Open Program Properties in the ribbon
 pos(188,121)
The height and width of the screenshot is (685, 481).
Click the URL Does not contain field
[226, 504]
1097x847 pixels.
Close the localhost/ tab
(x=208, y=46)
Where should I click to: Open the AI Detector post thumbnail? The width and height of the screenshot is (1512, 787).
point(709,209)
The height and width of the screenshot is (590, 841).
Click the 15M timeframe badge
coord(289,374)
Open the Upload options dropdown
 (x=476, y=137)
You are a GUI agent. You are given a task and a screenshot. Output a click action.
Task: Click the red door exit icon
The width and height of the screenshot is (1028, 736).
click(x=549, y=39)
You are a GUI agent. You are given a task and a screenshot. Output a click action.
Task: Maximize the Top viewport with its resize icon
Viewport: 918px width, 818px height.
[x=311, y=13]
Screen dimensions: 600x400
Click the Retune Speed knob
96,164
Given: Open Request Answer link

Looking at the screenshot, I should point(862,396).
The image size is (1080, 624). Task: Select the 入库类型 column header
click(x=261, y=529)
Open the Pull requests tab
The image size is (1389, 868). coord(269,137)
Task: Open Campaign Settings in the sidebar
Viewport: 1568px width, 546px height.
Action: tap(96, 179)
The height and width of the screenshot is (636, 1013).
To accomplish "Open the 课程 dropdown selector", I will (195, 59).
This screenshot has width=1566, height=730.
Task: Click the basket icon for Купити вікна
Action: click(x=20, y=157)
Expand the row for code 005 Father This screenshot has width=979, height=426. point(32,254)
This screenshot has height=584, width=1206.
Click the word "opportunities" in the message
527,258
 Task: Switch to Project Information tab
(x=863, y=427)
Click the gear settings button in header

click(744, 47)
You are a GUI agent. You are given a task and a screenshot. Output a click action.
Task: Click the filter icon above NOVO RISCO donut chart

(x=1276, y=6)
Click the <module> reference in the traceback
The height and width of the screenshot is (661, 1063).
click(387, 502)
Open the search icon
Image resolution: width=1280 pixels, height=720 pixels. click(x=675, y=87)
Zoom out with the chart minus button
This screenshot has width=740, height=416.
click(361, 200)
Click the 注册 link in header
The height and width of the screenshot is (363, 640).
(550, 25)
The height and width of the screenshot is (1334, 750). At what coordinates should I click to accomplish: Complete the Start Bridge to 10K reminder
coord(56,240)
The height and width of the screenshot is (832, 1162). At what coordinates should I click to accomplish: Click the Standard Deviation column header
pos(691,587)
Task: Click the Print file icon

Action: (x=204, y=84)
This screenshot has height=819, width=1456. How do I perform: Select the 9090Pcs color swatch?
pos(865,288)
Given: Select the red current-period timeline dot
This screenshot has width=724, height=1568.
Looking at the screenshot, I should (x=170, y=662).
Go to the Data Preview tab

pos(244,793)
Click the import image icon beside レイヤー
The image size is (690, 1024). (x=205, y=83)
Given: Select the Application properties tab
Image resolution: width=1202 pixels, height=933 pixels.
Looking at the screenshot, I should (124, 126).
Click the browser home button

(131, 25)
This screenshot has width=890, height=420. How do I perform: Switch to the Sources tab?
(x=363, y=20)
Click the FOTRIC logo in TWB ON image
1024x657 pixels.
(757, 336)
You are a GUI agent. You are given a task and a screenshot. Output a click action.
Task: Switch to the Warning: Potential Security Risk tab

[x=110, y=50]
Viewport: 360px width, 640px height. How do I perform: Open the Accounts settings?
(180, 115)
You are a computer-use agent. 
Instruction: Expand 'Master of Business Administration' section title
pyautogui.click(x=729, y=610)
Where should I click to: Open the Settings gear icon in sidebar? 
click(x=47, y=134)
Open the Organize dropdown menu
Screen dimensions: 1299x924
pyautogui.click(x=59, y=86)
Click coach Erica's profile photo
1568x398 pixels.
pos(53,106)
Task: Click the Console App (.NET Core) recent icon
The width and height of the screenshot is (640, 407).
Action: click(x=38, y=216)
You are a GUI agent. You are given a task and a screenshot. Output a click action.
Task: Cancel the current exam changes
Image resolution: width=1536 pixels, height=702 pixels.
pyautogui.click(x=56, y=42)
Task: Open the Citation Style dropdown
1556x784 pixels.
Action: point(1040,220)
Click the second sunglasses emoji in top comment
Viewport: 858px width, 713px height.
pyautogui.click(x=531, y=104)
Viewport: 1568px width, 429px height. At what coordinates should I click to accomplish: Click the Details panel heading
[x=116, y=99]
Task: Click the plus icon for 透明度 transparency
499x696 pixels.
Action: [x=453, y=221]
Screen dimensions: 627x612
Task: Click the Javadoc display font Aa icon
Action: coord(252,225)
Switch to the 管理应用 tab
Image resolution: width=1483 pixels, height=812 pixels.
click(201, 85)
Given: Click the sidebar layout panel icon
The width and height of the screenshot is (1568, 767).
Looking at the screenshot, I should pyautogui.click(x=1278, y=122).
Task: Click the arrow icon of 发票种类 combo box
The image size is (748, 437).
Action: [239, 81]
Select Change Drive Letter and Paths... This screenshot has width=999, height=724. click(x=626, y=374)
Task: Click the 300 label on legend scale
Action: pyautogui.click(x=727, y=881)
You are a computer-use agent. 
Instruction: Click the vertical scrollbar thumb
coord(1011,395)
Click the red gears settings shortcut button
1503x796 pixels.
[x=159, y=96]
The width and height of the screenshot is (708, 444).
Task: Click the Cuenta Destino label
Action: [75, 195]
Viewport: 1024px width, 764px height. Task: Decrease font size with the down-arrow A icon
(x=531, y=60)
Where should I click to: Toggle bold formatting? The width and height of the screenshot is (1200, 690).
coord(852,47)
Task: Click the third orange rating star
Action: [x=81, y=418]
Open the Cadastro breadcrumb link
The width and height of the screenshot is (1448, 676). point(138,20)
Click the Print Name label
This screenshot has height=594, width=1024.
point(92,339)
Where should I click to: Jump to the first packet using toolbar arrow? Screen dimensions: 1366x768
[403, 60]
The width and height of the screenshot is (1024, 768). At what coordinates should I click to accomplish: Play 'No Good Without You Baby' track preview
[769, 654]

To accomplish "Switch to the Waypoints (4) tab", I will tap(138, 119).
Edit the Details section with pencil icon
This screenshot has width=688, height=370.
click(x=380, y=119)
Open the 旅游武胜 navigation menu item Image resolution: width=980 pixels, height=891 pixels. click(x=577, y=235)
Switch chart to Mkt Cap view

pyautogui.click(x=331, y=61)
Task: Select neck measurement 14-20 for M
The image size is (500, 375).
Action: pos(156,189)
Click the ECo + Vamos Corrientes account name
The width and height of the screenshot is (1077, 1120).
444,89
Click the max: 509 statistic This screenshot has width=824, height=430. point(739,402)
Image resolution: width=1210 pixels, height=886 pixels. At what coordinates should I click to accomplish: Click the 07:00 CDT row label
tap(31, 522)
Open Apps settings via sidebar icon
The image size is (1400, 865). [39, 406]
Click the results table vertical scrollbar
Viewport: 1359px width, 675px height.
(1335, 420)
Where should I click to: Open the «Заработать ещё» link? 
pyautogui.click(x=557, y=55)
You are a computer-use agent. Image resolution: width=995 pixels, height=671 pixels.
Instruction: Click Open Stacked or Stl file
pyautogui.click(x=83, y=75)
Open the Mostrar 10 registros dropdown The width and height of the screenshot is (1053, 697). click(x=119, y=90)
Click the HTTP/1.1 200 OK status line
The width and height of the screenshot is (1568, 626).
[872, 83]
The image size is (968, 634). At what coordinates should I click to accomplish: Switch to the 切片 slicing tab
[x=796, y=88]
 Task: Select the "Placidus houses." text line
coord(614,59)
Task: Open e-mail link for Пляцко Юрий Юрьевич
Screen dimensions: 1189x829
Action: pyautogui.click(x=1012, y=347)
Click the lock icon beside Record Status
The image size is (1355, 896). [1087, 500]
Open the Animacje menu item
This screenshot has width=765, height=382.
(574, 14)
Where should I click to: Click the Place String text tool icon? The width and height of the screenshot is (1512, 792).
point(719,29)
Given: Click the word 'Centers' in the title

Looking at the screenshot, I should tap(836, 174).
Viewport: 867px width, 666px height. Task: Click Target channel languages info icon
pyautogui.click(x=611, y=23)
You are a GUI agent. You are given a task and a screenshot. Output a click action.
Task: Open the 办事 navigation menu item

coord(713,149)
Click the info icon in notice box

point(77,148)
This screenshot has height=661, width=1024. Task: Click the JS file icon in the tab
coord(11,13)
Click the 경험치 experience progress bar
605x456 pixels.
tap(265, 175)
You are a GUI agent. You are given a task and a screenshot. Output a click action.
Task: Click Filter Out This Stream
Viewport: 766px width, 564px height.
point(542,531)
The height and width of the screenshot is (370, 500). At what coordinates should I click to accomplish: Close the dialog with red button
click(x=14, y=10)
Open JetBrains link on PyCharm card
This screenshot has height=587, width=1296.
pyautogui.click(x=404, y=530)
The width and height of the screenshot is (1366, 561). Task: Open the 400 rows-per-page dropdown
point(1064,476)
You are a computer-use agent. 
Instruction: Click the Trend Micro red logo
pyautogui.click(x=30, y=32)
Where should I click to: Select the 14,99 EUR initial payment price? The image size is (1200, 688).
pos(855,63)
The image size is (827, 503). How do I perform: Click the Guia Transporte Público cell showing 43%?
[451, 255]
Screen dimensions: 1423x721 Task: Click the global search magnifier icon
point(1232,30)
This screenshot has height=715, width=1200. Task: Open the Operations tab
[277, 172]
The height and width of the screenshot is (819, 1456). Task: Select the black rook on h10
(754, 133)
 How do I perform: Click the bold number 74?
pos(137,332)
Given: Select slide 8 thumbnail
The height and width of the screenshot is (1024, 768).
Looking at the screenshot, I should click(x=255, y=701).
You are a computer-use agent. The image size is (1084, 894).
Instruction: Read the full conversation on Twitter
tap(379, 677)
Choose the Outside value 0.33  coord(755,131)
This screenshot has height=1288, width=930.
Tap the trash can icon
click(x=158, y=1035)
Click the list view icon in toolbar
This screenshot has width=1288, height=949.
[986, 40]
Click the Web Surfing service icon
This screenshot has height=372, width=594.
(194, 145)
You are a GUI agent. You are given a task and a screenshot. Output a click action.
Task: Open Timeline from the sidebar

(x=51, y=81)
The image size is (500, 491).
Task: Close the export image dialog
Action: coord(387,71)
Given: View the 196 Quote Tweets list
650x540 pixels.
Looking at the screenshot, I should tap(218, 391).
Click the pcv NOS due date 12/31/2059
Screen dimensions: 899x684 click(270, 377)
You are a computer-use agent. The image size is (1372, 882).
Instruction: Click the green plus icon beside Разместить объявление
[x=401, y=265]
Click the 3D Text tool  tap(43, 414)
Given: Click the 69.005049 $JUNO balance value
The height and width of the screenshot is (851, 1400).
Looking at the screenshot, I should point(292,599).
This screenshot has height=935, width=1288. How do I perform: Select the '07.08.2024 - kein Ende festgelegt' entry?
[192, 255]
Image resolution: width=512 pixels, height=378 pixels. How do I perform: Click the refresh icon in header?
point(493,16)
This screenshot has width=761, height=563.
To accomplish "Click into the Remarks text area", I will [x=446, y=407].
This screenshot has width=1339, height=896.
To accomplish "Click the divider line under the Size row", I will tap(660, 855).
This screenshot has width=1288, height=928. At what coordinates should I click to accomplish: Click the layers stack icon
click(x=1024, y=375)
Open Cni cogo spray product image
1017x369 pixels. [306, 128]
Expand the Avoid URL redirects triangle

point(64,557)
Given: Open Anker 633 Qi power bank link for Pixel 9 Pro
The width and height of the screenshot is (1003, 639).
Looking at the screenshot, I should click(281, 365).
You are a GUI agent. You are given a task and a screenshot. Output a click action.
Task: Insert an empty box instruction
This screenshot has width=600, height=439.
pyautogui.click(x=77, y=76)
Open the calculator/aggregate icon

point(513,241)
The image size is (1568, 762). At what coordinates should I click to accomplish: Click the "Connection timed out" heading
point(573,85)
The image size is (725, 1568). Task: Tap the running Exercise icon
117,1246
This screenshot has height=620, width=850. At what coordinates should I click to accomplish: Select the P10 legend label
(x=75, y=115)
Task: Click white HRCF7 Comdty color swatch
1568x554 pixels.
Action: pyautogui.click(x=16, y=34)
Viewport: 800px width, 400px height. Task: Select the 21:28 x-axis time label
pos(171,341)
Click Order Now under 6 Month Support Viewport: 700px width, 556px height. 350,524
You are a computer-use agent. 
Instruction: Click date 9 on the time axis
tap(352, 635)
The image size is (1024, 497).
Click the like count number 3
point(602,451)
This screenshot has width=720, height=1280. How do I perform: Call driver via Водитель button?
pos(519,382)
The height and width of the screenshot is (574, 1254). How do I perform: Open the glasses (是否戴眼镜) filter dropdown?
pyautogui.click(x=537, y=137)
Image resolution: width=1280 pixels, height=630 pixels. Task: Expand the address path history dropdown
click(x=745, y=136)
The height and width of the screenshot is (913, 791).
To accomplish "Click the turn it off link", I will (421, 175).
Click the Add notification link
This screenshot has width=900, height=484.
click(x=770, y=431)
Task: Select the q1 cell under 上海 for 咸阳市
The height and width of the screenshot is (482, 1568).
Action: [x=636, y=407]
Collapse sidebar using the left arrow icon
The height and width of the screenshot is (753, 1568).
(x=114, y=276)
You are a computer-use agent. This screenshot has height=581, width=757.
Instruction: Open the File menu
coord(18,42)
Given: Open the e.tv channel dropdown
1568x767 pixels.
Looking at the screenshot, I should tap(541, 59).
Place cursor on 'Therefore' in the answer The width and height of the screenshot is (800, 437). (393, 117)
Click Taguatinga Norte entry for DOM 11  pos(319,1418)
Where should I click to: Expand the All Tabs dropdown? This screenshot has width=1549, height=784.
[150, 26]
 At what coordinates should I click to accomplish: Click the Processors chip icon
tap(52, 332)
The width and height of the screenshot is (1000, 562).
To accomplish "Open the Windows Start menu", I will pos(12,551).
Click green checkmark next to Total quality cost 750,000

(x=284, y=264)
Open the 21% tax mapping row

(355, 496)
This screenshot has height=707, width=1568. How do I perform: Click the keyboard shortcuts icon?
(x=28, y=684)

+++++

◆ What is required
Start with the first line of the data and print every line exactly. The line containing "This screenshot has height=584, width=1206." is the last one to include.

◆ The completed task
Open Program Properties in the ribbon
 pos(188,121)
The height and width of the screenshot is (685, 481).
Click the URL Does not contain field
[226, 504]
1097x847 pixels.
Close the localhost/ tab
(x=208, y=46)
Where should I click to: Open the AI Detector post thumbnail? The width and height of the screenshot is (1512, 787).
point(709,209)
The height and width of the screenshot is (590, 841).
Click the 15M timeframe badge
coord(289,374)
Open the Upload options dropdown
 (x=476, y=137)
You are a GUI agent. You are given a task and a screenshot. Output a click action.
Task: Click the red door exit icon
The width and height of the screenshot is (1028, 736).
click(x=549, y=39)
You are a GUI agent. You are given a task and a screenshot. Output a click action.
Task: Maximize the Top viewport with its resize icon
Viewport: 918px width, 818px height.
[x=311, y=13]
Screen dimensions: 600x400
Click the Retune Speed knob
96,164
Given: Open Request Answer link

Looking at the screenshot, I should point(862,396).
The image size is (1080, 624). Task: Select the 入库类型 column header
click(x=261, y=529)
Open the Pull requests tab
The image size is (1389, 868). coord(269,137)
Task: Open Campaign Settings in the sidebar
Viewport: 1568px width, 546px height.
Action: tap(96, 179)
The height and width of the screenshot is (636, 1013).
To accomplish "Open the 课程 dropdown selector", I will (195, 59).
This screenshot has width=1566, height=730.
Task: Click the basket icon for Купити вікна
Action: click(x=20, y=157)
Expand the row for code 005 Father This screenshot has width=979, height=426. point(32,254)
This screenshot has height=584, width=1206.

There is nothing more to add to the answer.